I could go on regarding that flyer, but I won't.

Am I being overly sensitive, or does saying things like, "We have such awesome worship at our church" (using TWO words wrong) contribute to some of the problems we've discussed in this blog regarding the faith of our teens?


7 comments:

Anonymous said...

I know you chose not to pick this apart further, but for the record, to my knowledge (unless these are "sub-gifts" that can fit under one of the biblical spiritual gifts), drama and music are not spiritual gifts... they are talents.

While a move of God is certainly not dependent on our efforts, it IS dependent in many ways upon our attitude (as you correctly pointed out, our willingness and openness to humbly seeking God).

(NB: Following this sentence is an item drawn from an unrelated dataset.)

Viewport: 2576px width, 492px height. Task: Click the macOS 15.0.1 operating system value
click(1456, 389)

The striving for excellence in carrying out a worship "service" isn't an altogether bad thing, since those leading the worship "service" are using their talents, which by definition should be things they excel at. However, the attention should not be drawn to them, but rather to Christ.

I think far too many churches believe they need to entertain teens rather than disciple them, thus the misplaced focus and emphases.

Anonymous said...

... and another thing :-) I wholeheartedly agree with your assessment of the assumption that worship is something we do for an hour or so once or twice a week, rather than it being a lifestyle... the very essence of our existence as Christians... the giving of ourselves as living sacrifices. It gets way too easy to lead kids into compartmentalizing their lives.

Anonymous said...

you are not being overly sensitive. i agree wholeheartedly that this idea shows our teens that worship is something to observe rather than participate in (for more than an hour a week). Further, it puts the idea of worship into a finite box that includes only music, preaching, choirs, offering plates and powerpoint (or some list like that).

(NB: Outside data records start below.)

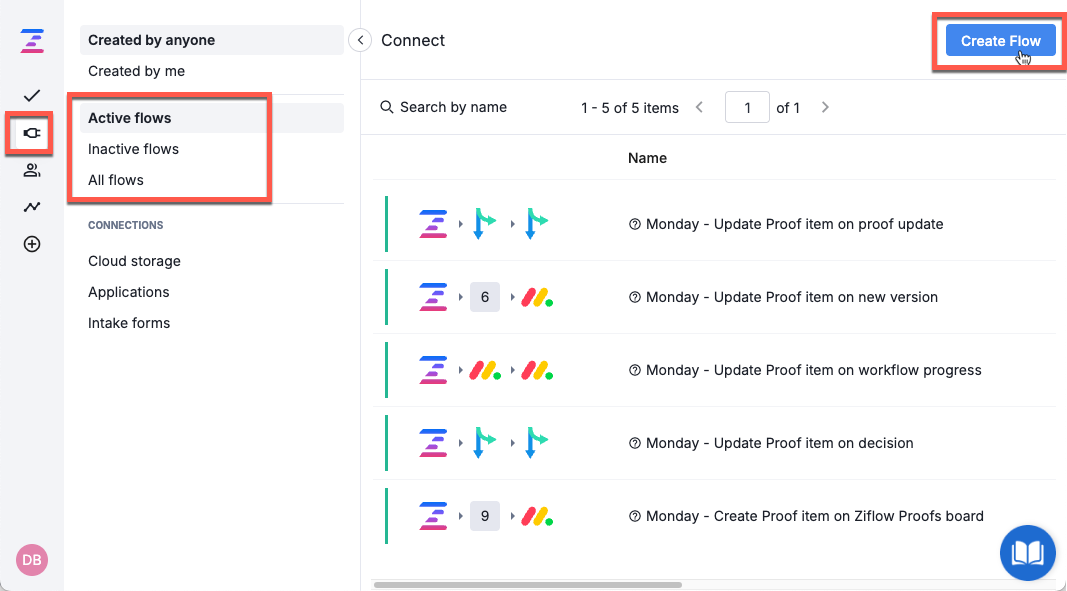Click the plus circle icon in the sidebar
1067x591 pixels.
click(x=32, y=244)
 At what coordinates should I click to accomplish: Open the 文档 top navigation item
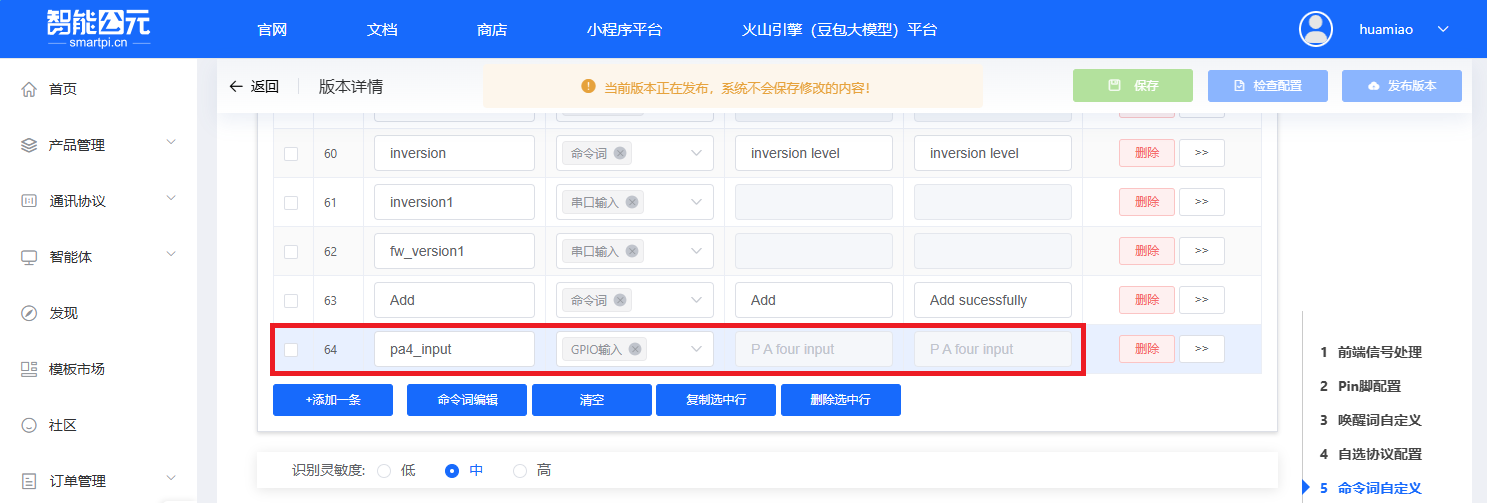click(382, 29)
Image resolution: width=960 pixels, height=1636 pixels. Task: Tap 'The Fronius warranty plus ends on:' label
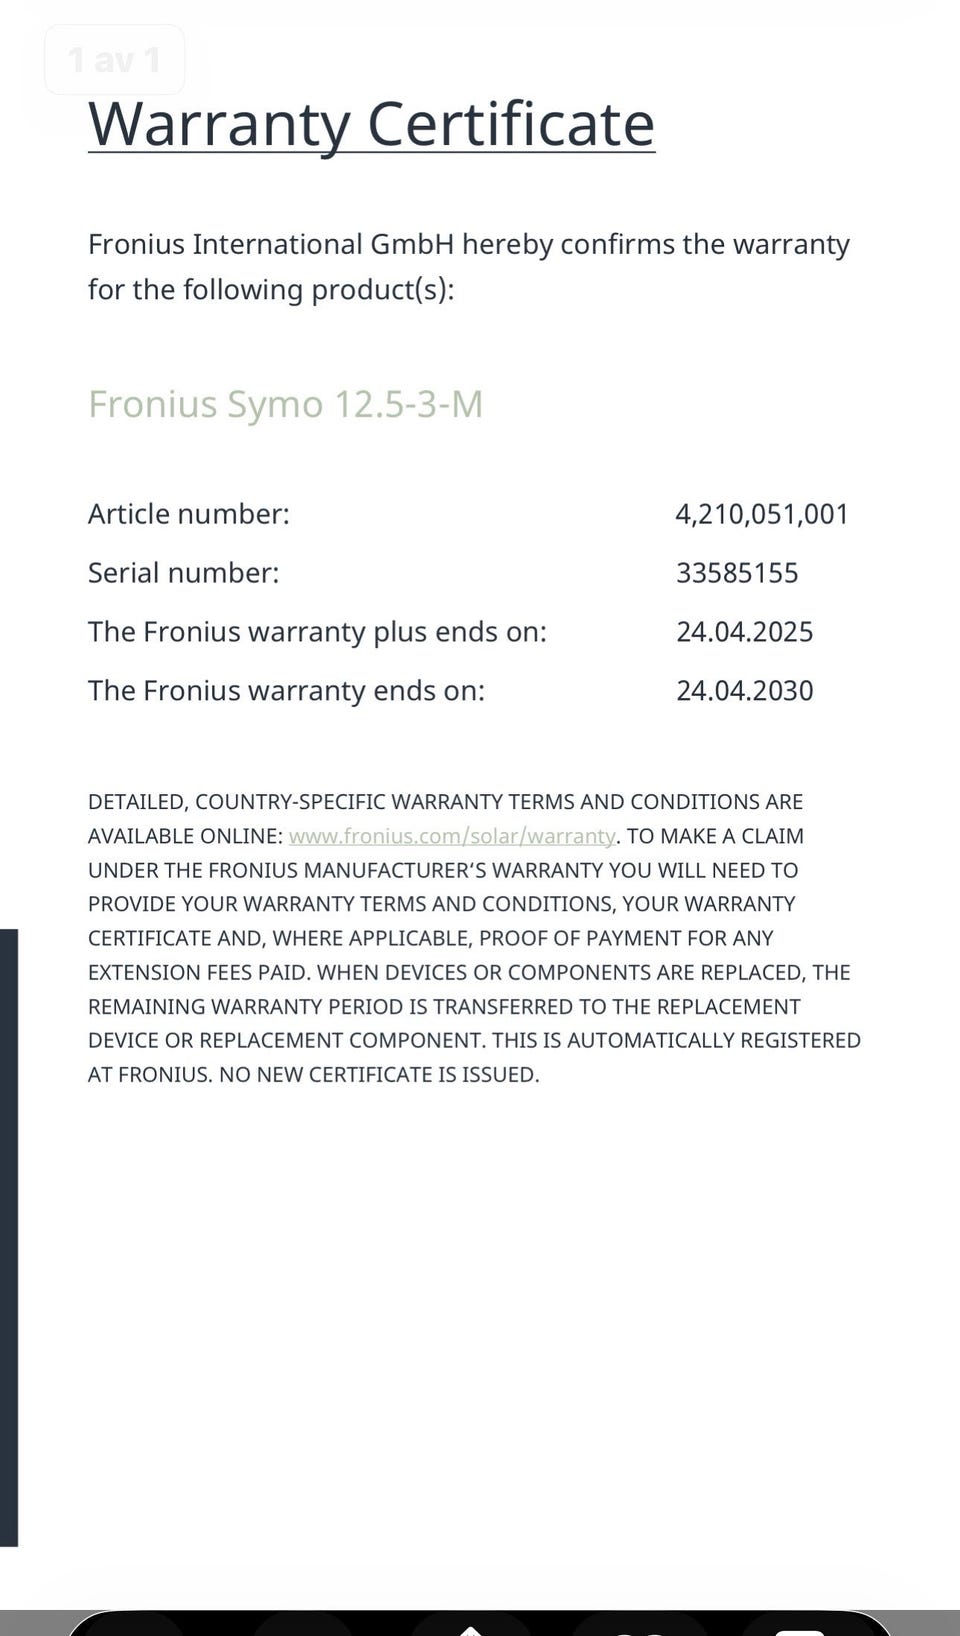[317, 632]
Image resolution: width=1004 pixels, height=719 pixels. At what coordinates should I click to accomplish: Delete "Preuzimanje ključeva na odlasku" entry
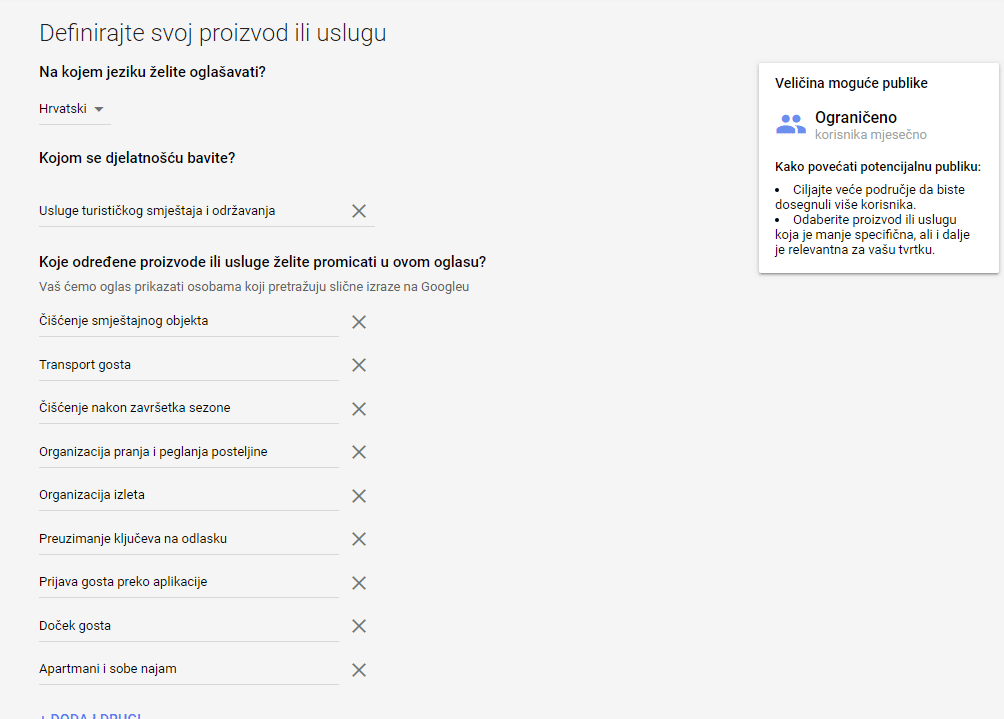tap(359, 539)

And I agree with dean about entertaining teens. sad that we can think that way about our teens.

Anonymous said...

For me it starts out with the incorrect foundational assumption that 'church' is a commodity that we sell. When a worship service is something sold, it is no longer a worship service.

I am often bothered that we have told youth (whether intentionally or unintentionally) is that worship, church, or even the Christian faith as a whole is about what we get from it. We wouldn't accept this motivation for human relationships (I do things for my wife because they make ME feel good?), why on earth have we settled for it in our attitude towards God?

This is just another way of saying what has already been said: a worship service has, in may places, become a presentation. It is now a performance that we watch. The sanctuary has become an auditorium. The altar has been replaced by a stage. And on top of it, we have accepted that a life dedicated to Christ means twice a week services.

So, how does one teach youth the contrary?

Anonymous said...

To be honest, I would pick this flyer apart too, because it just seems to further promote he "entertainment" style of Christianity that is rotting our community of faith from the inside out today. All of your gripes are well founded and important to point out.

gavin richardson said...

i think you are right on target. it sounds like they are pulling stuff right out of sally morgenthaler's worship evangelism, which she now claims that she was all wrong with those premises. she doesn't get as many speaking gigs at big churches anymore

dan spors said...

Christian Smith in his book 'Soul Searching' said that with all the negative press we give teens for their rebellious and outrageous ways, that they are simply reflecting and assimilating what they are seeing in adult society. In other words, 'teenagers are not the problem in society - they are a reflection of it.'

Maybe the same is true of our churches. The problems youth ministry is having is not a failure on the part of the youth; we are all complicit in it, guilty of the same sins.